# The problem
Count the lines in the rows below that contain the string "height", treating uppercase and lowercase as different, and give only the number.

[Material shown start]

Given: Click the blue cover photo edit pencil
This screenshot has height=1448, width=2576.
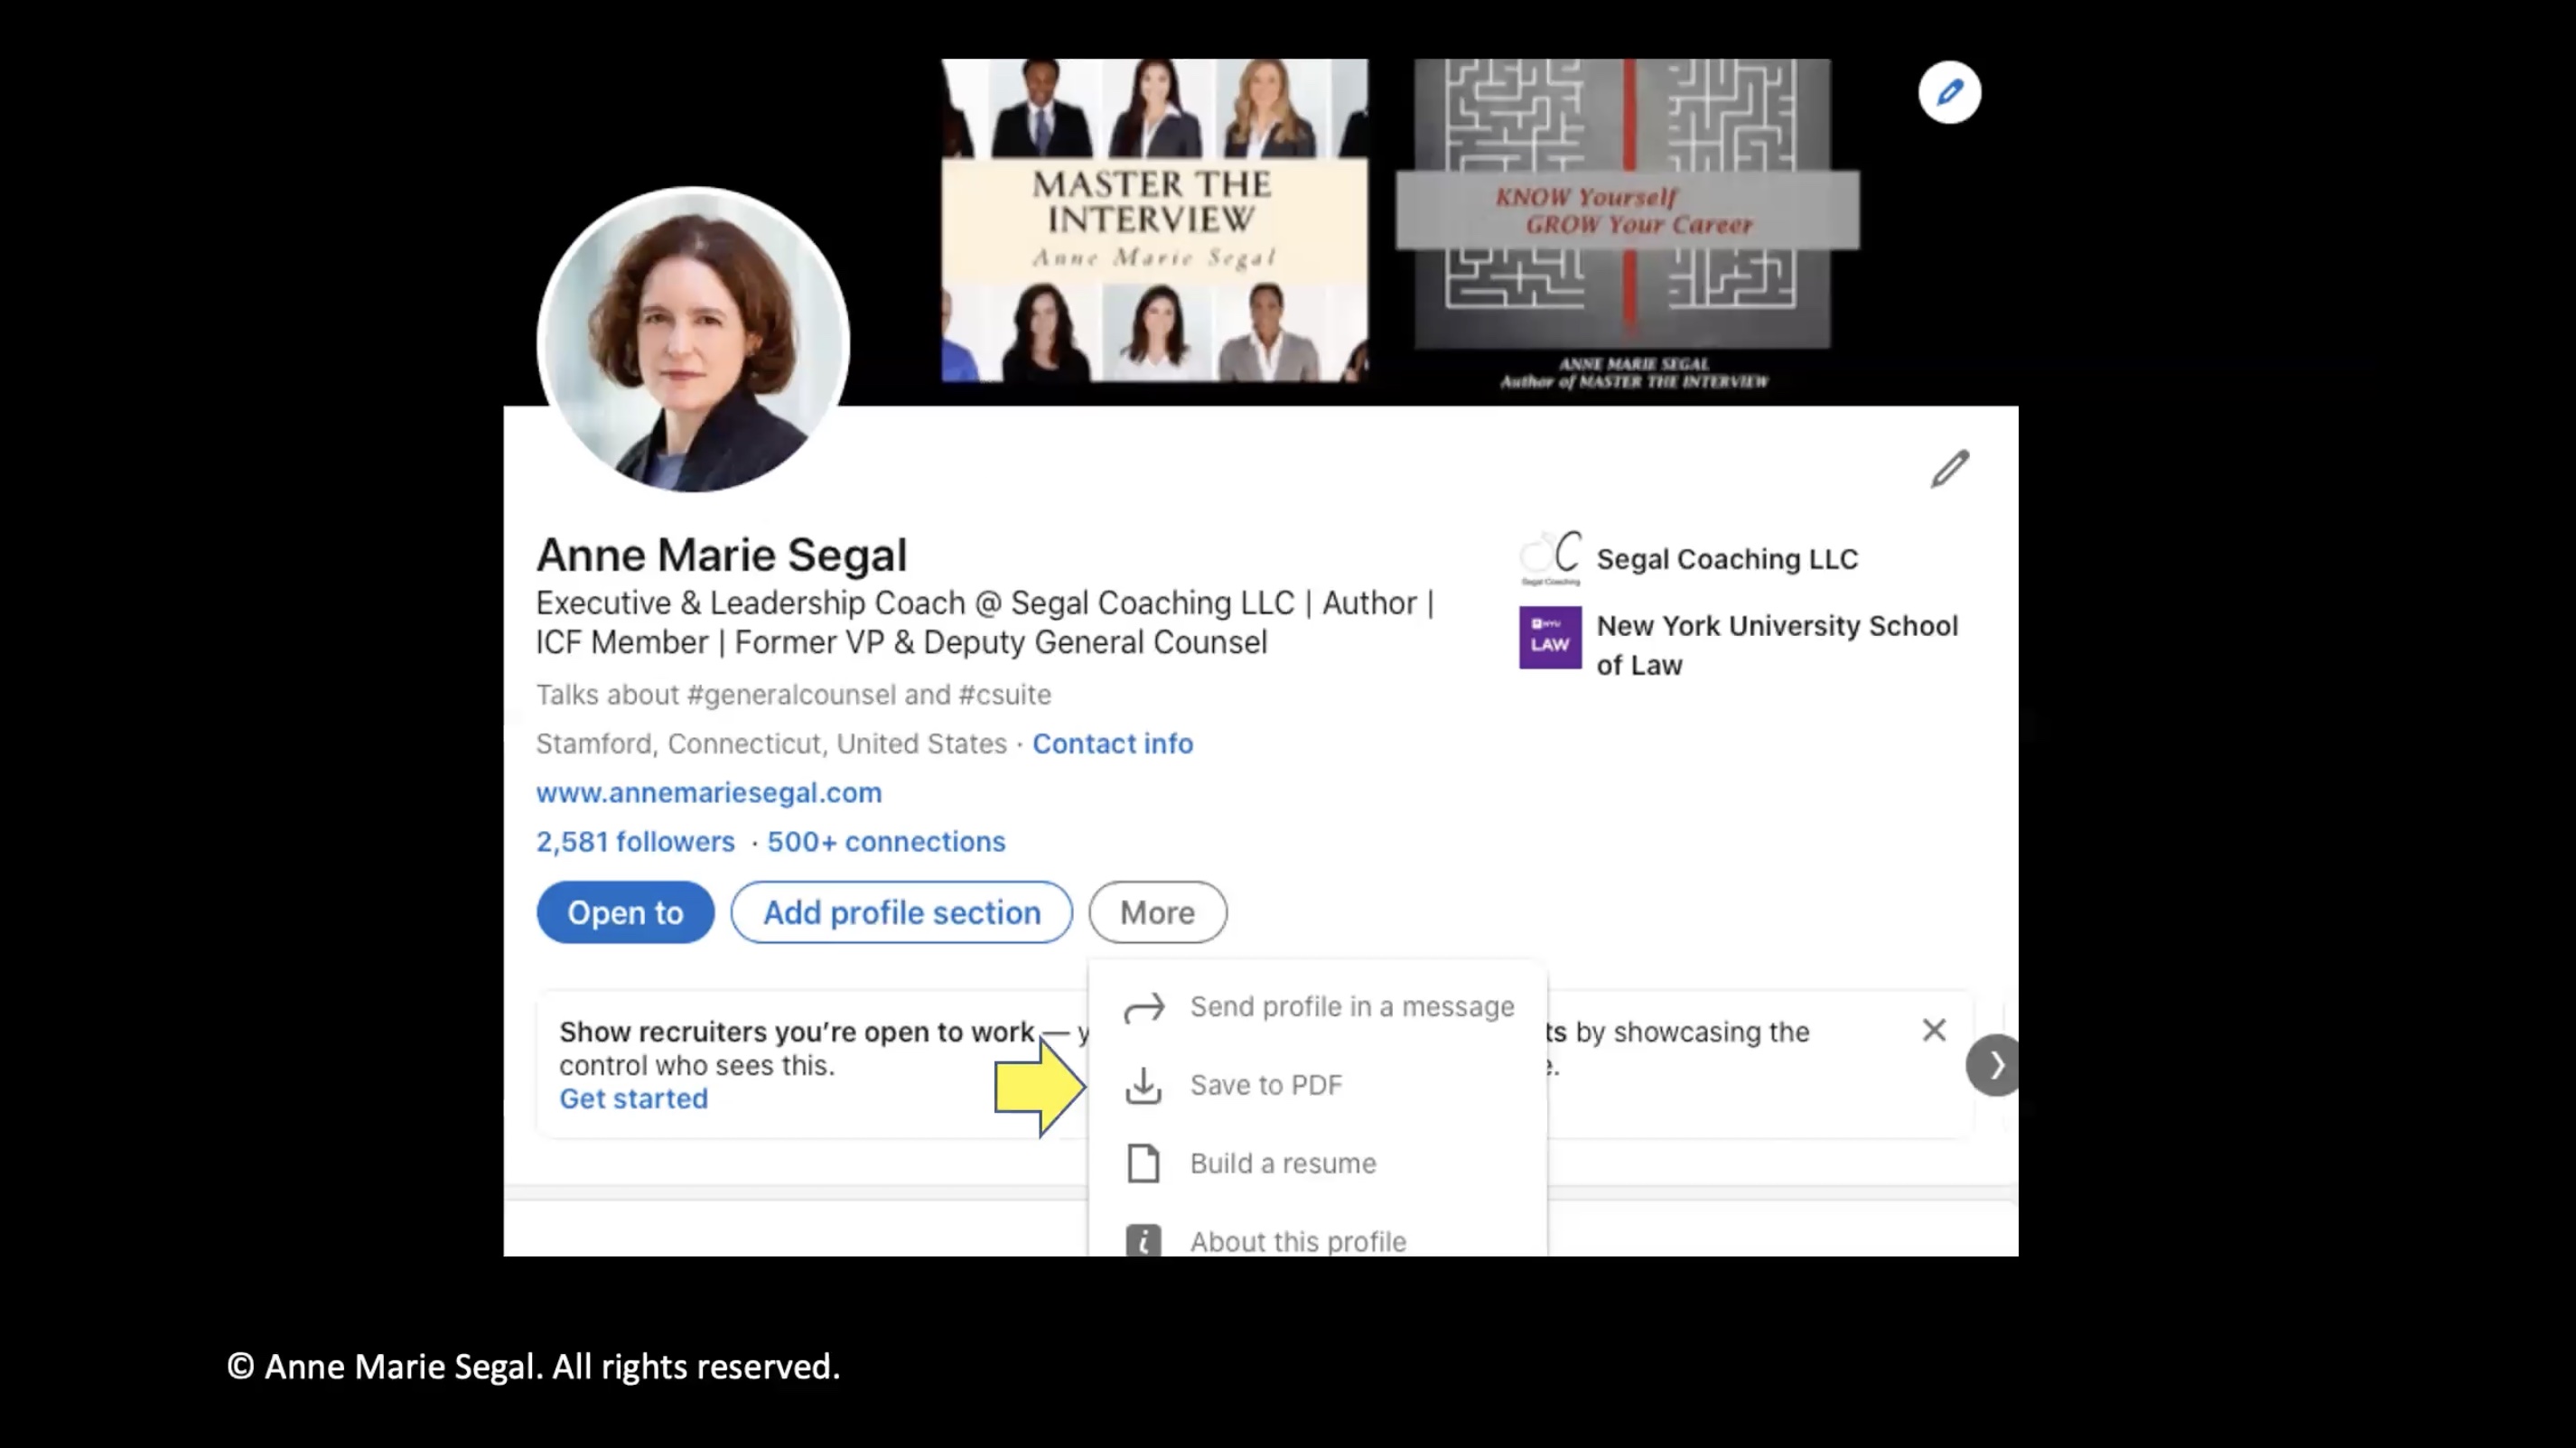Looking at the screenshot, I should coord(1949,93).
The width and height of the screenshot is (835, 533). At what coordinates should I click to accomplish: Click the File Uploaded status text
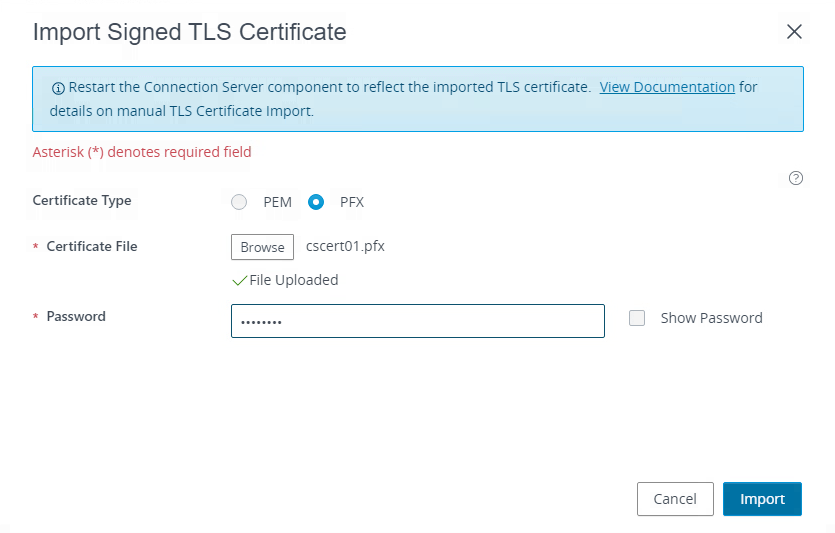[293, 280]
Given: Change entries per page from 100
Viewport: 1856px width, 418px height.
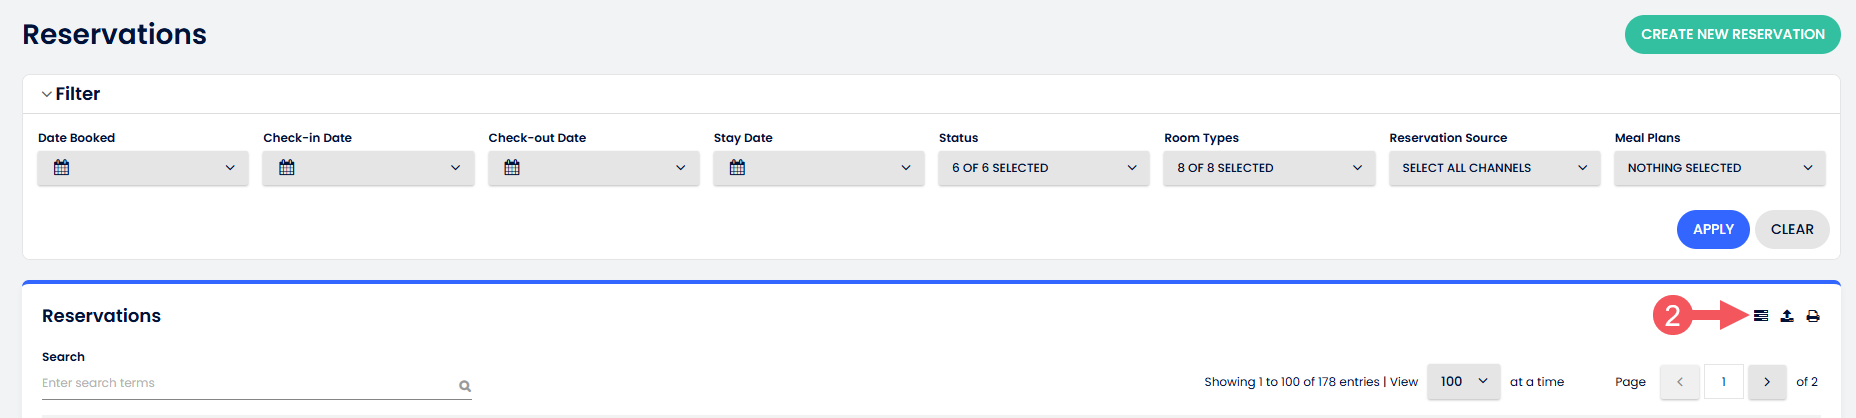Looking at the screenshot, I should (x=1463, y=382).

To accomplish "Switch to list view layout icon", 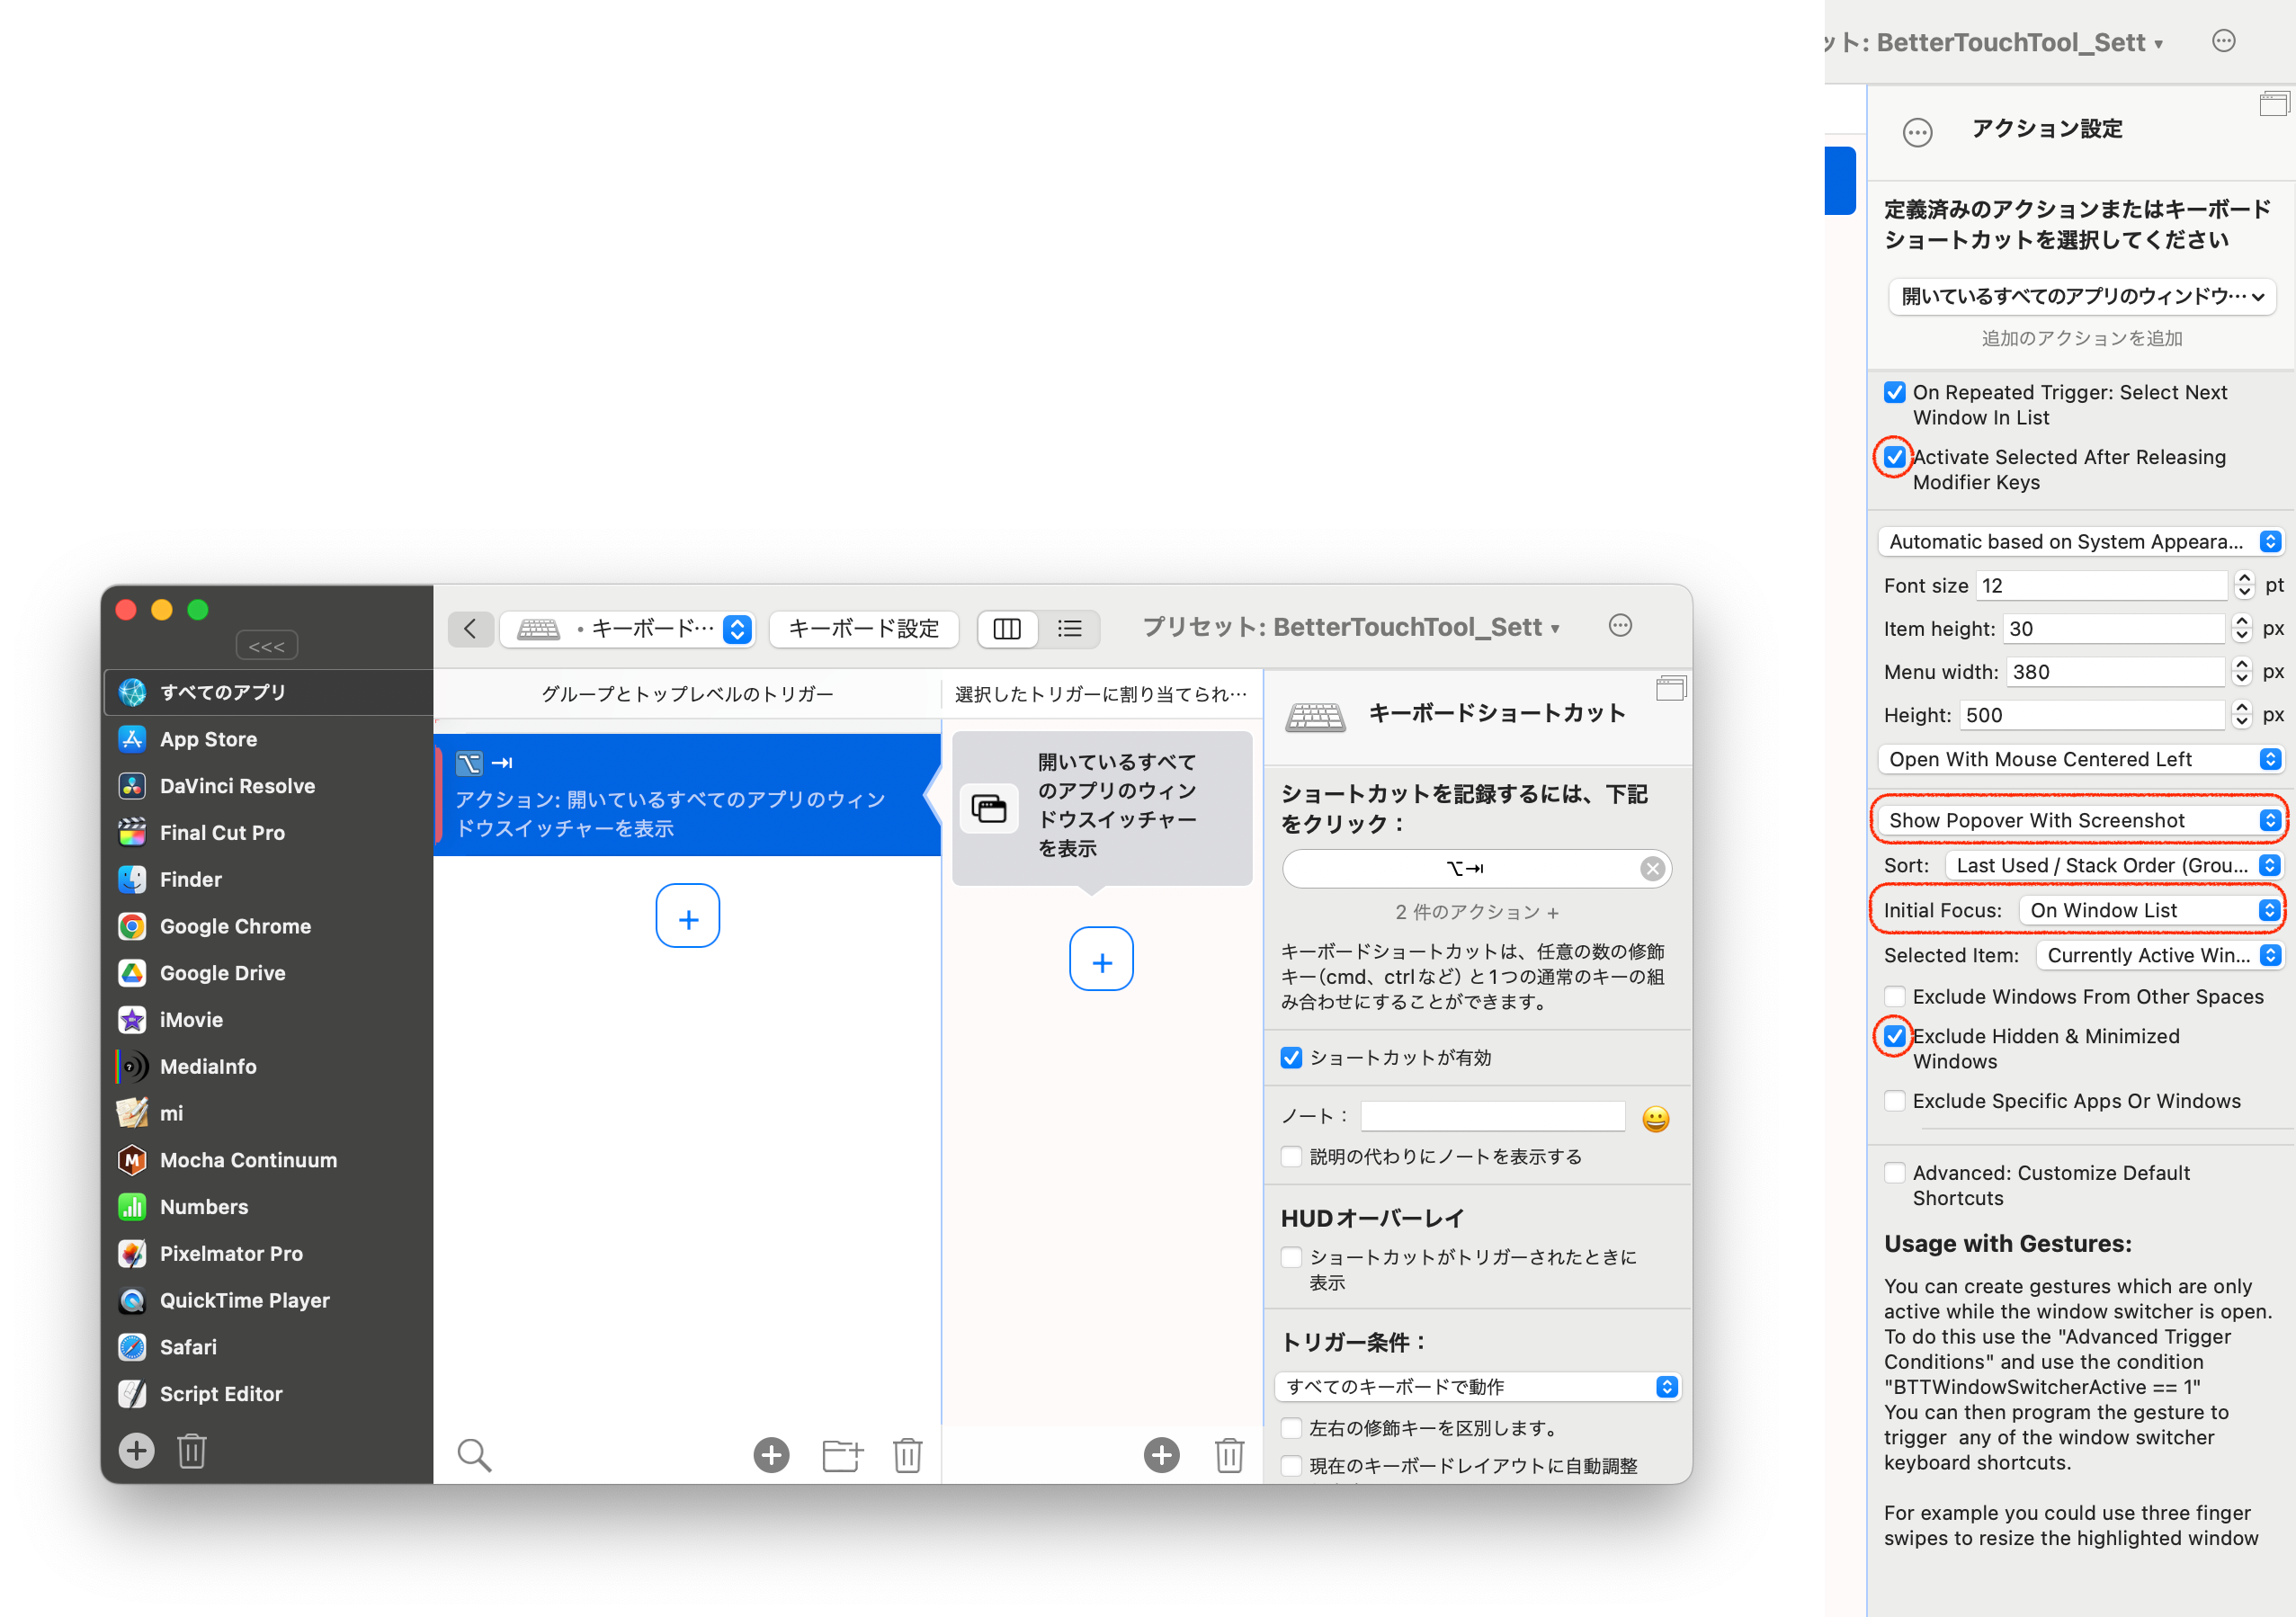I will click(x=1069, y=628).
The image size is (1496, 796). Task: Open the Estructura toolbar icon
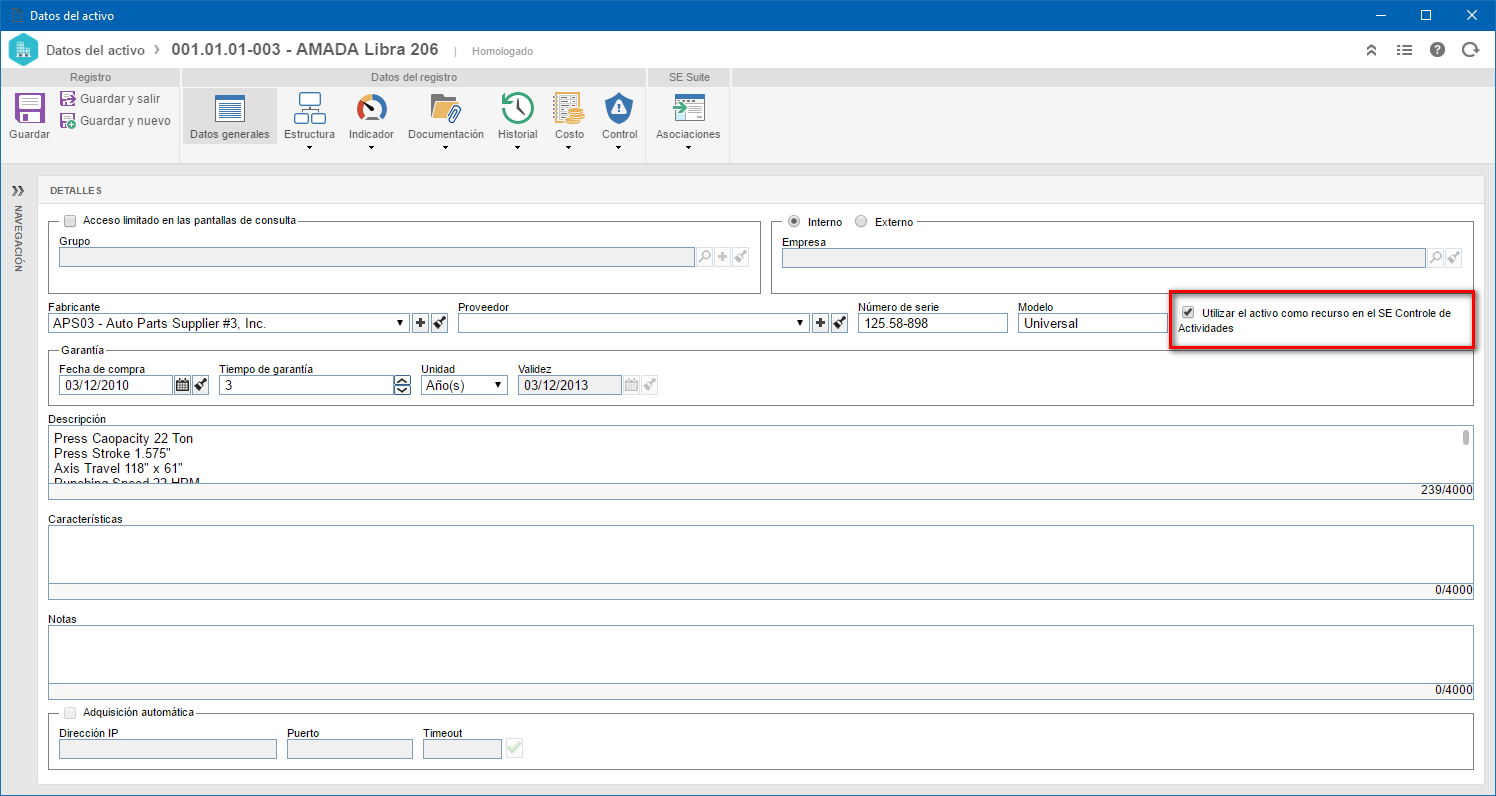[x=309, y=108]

[Material shown end]

# Reply
3